__WHAT THIS TASK INVOLVES__: Find each line in the items below that contains the word "Toggle" with matching capitalization, and copy those lines out in full.

__MATERIAL PROVIDED__:
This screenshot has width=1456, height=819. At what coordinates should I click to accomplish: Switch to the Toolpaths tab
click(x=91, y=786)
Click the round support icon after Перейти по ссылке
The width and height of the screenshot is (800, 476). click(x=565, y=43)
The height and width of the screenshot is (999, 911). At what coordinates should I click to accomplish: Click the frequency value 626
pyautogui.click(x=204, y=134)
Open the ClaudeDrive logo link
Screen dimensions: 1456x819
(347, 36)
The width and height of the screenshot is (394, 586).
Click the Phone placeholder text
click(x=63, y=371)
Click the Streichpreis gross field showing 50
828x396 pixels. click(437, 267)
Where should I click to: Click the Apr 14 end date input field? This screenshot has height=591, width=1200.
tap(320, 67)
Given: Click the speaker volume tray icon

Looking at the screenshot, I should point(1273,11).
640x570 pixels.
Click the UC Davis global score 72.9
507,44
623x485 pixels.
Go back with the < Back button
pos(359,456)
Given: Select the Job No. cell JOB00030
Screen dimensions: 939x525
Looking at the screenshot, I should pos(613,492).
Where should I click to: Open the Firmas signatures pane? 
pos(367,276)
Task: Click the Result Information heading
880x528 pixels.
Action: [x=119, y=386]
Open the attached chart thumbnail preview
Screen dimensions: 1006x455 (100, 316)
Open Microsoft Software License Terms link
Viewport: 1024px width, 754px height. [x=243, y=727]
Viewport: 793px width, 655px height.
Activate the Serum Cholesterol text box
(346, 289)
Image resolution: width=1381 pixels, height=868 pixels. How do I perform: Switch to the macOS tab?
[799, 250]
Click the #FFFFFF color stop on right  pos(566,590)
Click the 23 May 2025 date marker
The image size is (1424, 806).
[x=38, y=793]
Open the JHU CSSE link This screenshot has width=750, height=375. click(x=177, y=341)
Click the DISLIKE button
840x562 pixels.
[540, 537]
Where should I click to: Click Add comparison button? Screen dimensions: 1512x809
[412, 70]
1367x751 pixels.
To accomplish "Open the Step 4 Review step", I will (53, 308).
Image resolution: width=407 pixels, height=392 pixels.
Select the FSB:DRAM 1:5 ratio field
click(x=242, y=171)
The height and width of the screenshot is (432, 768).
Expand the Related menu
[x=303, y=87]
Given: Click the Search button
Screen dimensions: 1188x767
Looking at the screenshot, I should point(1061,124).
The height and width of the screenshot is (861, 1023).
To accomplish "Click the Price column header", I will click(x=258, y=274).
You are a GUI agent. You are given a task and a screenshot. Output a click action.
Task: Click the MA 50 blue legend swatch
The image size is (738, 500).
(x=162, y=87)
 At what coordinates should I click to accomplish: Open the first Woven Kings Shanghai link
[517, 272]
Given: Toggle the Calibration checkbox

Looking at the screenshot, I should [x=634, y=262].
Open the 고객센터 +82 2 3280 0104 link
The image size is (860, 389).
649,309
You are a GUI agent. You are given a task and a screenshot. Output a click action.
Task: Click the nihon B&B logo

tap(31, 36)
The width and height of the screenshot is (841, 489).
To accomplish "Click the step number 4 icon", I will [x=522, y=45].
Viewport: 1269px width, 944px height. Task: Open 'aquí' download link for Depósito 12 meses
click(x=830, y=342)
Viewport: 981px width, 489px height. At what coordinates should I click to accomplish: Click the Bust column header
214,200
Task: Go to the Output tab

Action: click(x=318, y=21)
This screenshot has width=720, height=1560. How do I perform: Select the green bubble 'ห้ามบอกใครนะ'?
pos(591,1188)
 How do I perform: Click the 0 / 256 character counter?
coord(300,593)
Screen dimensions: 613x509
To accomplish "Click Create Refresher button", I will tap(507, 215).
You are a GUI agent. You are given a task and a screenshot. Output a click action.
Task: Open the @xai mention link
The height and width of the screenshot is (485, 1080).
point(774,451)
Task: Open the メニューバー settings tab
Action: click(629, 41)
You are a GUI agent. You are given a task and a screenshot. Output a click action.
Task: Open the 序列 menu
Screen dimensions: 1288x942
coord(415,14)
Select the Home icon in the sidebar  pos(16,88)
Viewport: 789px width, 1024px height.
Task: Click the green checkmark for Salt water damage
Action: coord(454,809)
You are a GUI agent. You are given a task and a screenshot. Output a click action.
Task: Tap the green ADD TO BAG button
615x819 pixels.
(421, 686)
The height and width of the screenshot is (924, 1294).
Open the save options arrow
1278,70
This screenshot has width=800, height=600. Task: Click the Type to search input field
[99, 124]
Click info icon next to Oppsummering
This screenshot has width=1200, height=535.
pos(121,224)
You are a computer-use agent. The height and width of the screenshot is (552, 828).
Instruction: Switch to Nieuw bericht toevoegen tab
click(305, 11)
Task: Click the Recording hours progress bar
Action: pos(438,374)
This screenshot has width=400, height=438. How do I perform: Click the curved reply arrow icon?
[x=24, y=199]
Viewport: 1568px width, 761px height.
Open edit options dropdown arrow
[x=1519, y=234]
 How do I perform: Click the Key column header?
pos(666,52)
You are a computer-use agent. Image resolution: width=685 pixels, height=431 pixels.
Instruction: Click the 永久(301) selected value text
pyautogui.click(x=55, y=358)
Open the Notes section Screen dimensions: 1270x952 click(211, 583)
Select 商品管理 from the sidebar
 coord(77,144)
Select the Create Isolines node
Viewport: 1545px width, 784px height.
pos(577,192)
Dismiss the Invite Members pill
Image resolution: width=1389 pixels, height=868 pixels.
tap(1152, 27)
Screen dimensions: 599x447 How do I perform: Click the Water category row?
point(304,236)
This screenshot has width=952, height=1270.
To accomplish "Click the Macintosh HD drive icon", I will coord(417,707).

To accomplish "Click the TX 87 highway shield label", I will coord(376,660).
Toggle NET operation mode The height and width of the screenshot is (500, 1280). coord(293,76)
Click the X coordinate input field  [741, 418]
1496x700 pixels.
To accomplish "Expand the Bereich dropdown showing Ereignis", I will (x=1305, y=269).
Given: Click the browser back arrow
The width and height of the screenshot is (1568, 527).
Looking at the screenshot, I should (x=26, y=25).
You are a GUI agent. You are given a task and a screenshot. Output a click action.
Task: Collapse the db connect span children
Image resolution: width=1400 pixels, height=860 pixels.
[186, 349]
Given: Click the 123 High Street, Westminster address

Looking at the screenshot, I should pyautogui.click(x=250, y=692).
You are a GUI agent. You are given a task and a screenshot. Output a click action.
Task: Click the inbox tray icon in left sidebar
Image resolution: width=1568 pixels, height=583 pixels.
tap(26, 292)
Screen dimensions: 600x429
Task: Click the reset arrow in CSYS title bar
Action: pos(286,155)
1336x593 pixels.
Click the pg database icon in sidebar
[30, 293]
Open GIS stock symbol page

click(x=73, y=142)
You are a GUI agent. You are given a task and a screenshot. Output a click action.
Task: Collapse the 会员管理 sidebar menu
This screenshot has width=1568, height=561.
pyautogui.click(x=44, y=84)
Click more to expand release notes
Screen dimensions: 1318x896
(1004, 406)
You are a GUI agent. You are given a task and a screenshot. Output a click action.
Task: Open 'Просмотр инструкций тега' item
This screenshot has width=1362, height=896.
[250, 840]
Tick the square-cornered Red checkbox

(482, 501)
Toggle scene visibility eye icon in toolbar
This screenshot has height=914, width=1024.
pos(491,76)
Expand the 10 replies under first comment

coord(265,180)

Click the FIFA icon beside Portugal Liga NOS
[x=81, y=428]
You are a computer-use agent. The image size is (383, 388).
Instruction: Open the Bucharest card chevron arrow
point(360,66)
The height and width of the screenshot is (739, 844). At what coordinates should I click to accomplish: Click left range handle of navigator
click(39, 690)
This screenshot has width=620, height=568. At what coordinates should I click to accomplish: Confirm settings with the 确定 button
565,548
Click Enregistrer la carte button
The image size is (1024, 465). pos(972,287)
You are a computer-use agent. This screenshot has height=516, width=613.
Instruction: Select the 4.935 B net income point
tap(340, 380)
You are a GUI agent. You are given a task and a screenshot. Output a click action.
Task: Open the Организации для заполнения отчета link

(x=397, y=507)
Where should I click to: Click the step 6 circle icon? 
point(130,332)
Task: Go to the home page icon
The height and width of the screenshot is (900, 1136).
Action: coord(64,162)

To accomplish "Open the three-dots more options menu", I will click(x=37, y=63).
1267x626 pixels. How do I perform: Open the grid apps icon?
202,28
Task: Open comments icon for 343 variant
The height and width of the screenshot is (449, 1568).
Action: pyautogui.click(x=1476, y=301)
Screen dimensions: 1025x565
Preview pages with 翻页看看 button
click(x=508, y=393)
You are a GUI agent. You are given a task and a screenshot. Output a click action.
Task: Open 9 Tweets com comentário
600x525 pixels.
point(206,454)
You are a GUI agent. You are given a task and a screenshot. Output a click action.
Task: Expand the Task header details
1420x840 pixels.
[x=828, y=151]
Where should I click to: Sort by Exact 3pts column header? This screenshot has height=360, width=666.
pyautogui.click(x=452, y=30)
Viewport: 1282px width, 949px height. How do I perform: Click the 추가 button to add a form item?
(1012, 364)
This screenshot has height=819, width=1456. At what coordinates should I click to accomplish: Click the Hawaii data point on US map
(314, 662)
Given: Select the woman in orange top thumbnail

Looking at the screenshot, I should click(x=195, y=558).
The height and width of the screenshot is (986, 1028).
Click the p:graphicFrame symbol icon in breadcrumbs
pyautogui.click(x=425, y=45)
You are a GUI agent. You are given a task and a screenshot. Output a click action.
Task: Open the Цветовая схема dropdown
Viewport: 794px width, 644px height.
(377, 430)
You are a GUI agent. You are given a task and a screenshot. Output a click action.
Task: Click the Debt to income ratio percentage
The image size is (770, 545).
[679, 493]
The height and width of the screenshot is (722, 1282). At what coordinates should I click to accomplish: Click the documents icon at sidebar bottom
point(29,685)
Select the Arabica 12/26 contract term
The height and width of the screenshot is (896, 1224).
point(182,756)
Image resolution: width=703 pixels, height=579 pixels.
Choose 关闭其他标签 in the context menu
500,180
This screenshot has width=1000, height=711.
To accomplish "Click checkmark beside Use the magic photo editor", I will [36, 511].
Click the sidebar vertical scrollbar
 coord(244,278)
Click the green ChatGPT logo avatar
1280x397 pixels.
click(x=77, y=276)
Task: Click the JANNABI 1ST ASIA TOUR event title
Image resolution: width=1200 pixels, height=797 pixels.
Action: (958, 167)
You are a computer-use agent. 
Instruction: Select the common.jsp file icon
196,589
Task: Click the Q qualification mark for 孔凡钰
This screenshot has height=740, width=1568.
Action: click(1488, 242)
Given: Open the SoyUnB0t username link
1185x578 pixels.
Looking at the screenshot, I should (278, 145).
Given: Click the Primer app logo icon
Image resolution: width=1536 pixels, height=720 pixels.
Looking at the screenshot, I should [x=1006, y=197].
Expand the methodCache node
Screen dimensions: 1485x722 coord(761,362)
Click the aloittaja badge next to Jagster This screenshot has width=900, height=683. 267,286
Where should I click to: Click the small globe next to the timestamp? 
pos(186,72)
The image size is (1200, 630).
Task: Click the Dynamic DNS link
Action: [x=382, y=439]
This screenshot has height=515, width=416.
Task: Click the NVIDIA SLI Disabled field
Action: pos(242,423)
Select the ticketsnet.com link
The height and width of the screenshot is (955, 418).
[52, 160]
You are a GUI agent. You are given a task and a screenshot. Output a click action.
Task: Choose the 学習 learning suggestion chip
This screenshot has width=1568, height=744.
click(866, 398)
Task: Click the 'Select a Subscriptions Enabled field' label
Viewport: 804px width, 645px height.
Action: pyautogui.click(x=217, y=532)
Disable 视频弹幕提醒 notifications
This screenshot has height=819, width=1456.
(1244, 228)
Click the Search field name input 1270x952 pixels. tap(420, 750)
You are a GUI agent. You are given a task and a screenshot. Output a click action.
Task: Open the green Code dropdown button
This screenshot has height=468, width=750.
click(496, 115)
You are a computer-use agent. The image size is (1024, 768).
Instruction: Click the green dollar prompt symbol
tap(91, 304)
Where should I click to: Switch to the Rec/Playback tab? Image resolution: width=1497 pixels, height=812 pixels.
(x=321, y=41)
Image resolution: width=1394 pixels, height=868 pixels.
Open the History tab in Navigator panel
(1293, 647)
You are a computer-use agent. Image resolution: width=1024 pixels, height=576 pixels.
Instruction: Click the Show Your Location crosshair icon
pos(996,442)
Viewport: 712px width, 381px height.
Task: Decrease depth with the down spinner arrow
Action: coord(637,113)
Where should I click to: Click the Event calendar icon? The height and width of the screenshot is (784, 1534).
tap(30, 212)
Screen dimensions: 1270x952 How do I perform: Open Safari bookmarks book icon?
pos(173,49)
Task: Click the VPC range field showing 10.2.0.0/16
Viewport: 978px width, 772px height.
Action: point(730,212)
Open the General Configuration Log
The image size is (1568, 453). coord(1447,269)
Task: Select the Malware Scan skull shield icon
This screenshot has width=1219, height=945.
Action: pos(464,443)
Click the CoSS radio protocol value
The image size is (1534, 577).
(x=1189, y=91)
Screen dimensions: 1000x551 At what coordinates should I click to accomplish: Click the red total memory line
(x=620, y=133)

__EXERCISE RESULT__:
Given: Toggle the Calibration checkbox
Toggle NET operation mode The height and width of the screenshot is (500, 1280). coord(293,76)
Toggle scene visibility eye icon in toolbar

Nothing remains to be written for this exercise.